### REQUIREMENTS
1. In the database notes, how does a SAX parser treat XML?
2. Rewrite the database notes starting with "Relational Databases" and going on through "compositional or closed.", putting "record" in place of "tuple".

### SOURCE EXTRACT
────

Relational Databases

• Set of named relations (tables)
• Each relation has a set of named attributes (columns)
• Each tuple (row) has a value for each attribute
• Each attribute has a type (or domain)
• All queries return relations (tables), so it can said to be compositional or closed.

XML Data

• Alternative to relational model to store data
• Standard for data representation and exchange
• Document format similar to HTML, however tags represent content instead of formatting.
• XML consists of tagged elements which can be nested, attributes of elements and the text (values/data)
• XML document can be thought of as a tree with values/text forming the leaves.

Relational vs XML

Well formed XML

• Single root element
• XML parser is used to validate XML.
• DOM parser - treats XML as a document, SAX parser - treats XML as a stream.
• Matched tags, proper nesting
• Unique attributes within each element

Displaying XML

• Since XML occurs a lot on the internet, a convenient way is required to display XML.
• Use rule based languages such as CSS, XSL to translate XML to HTML.
• XML document is fed to a CSS/XSL interpreter alongwith rules and a HTML document is generated.

────

### DATASET EXCERPTS
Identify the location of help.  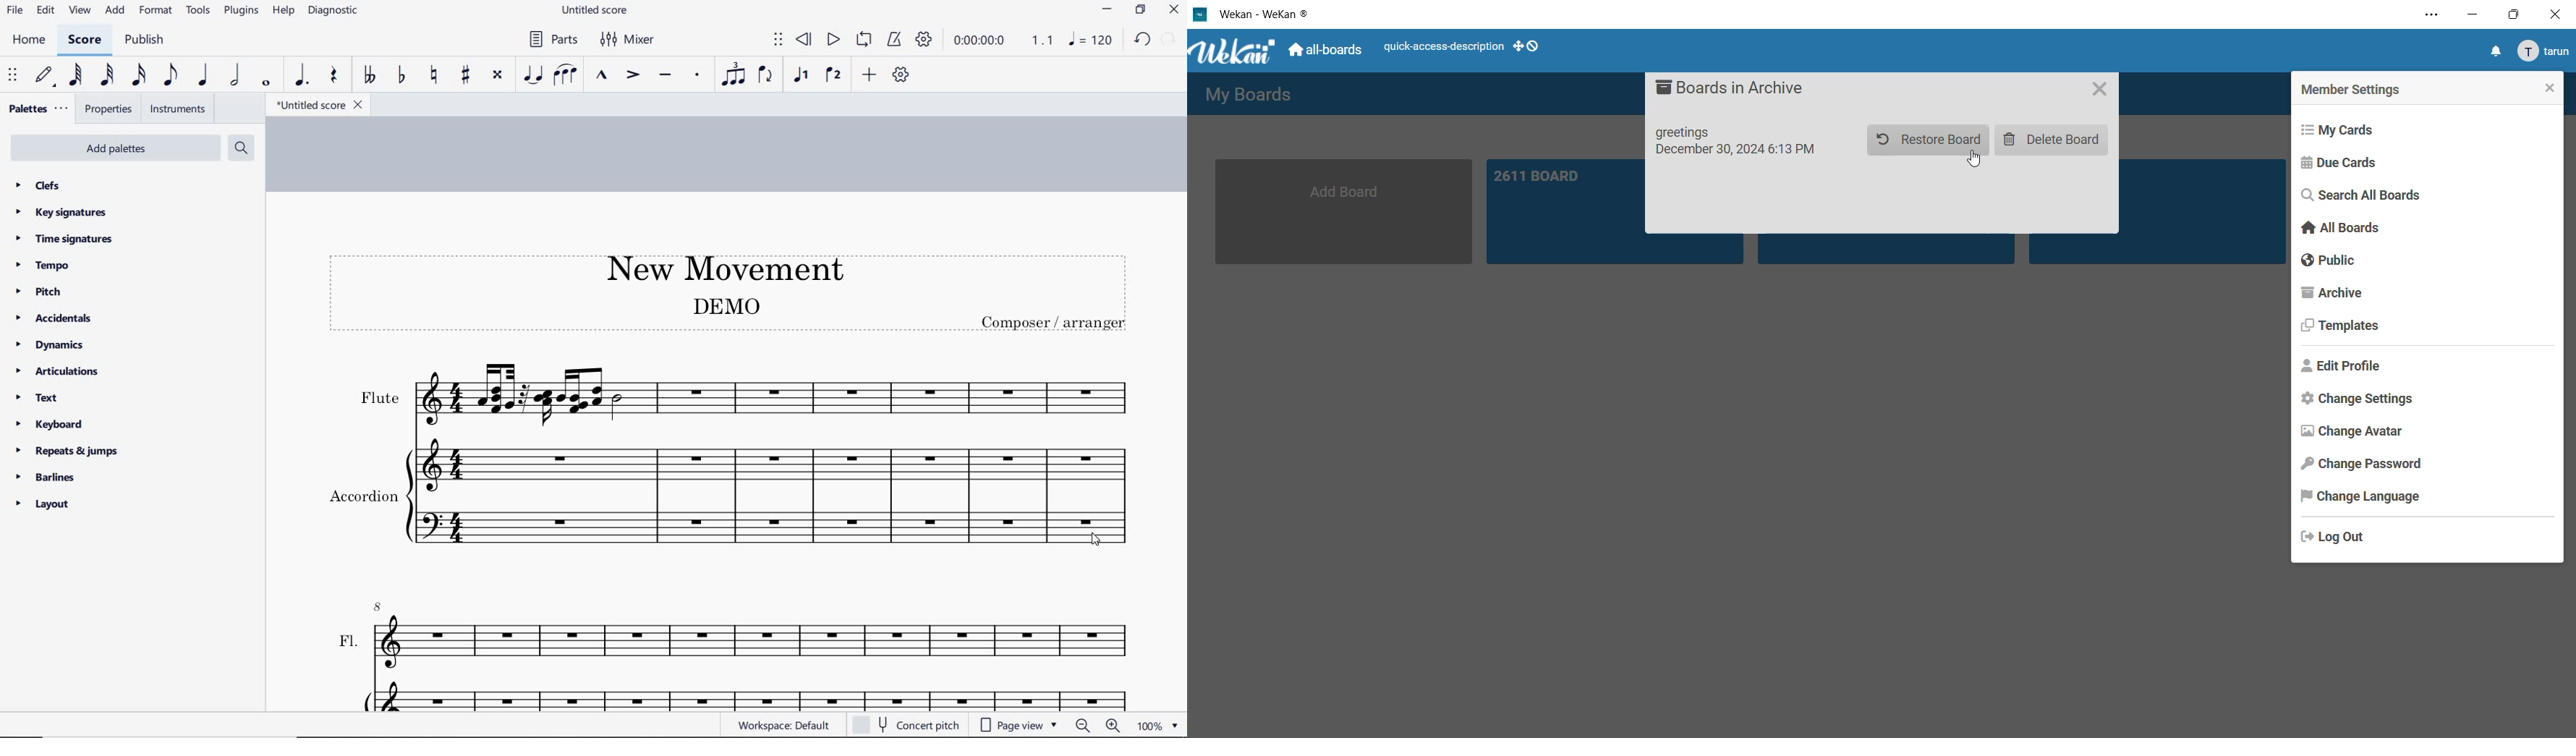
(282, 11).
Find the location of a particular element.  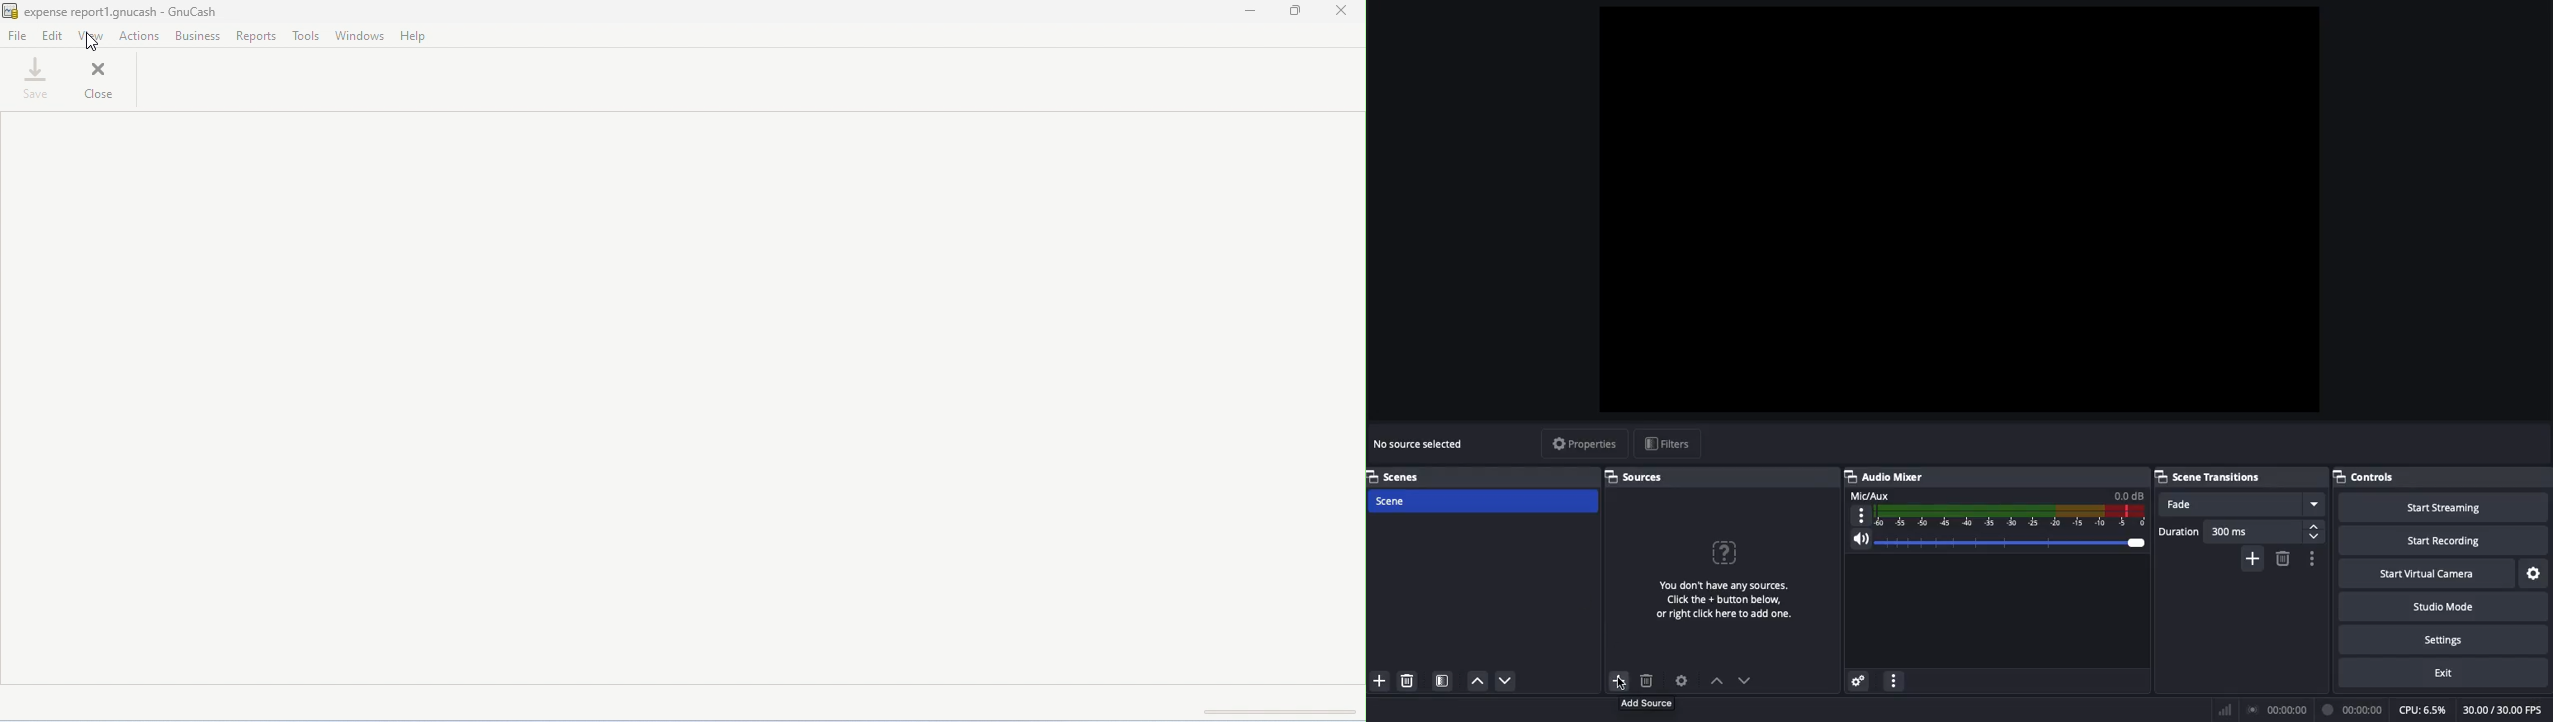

────

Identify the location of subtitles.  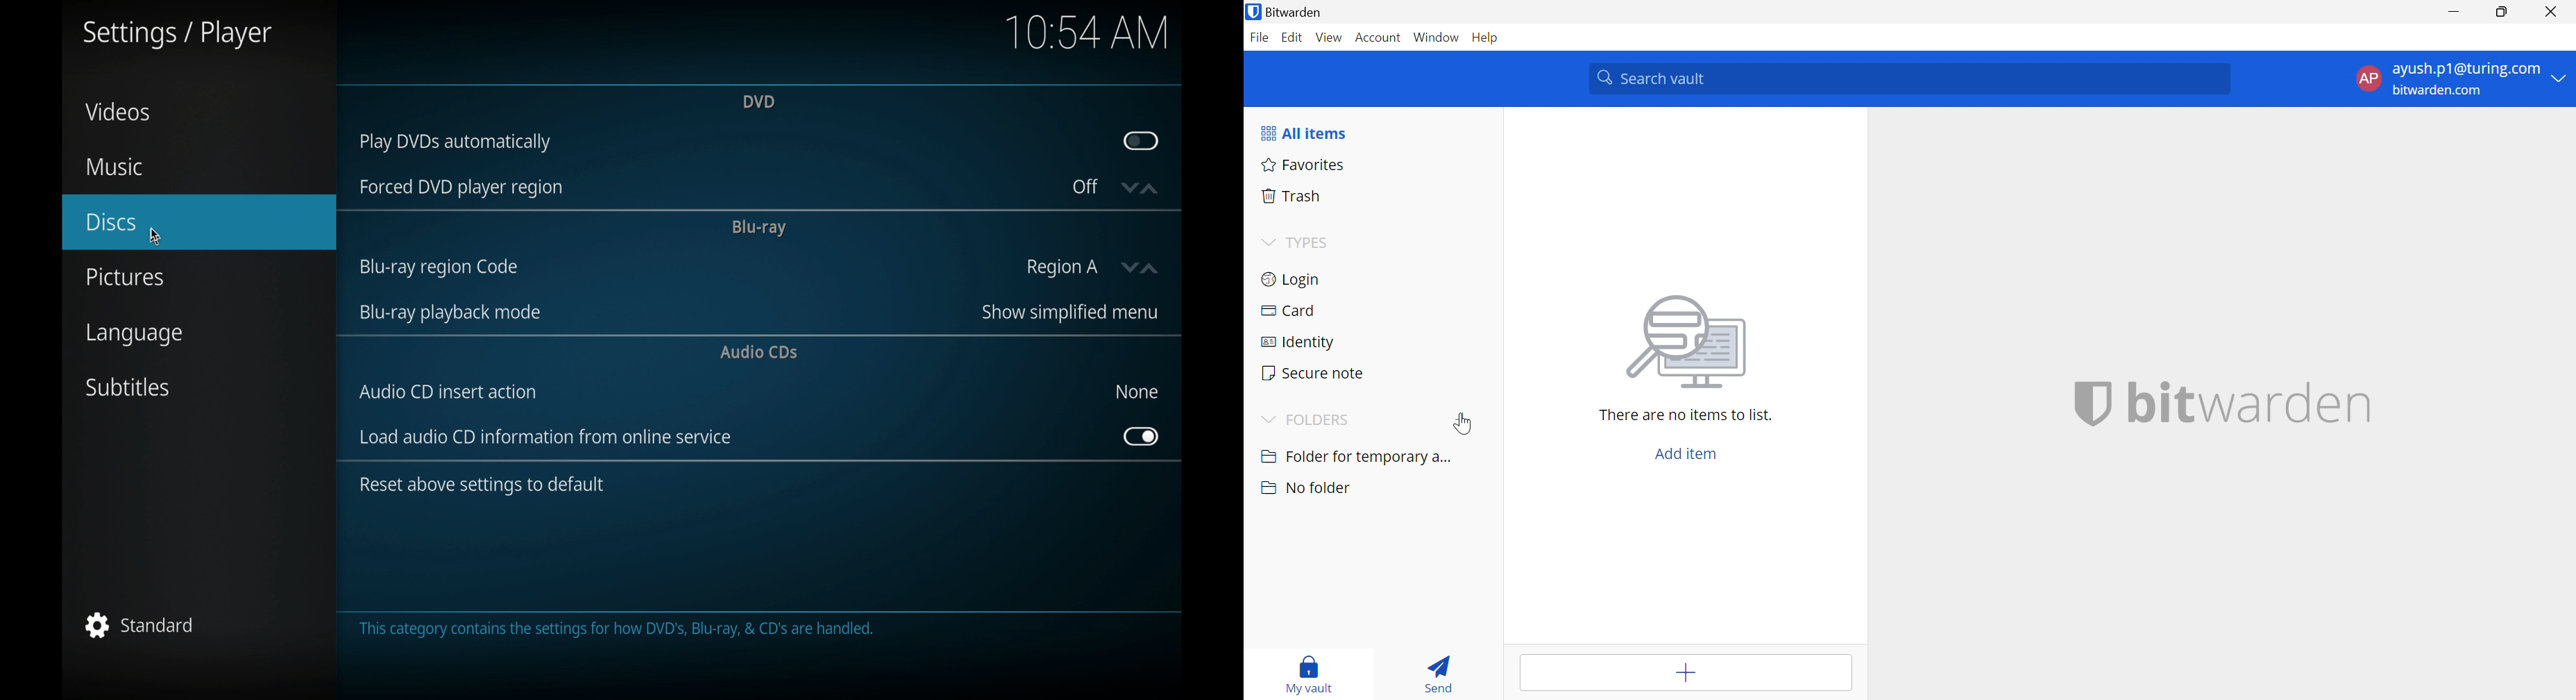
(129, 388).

────

### WRITTEN RESPONSES
1. As a stream.

2.
Relational Databases

• Set of named relations (tables)
• Each relation has a set of named attributes (columns)
• Each record (row) has a value for each attribute
• Each attribute has a type (or domain)
• All queries return relations (tables), so it can said to be compositional or closed.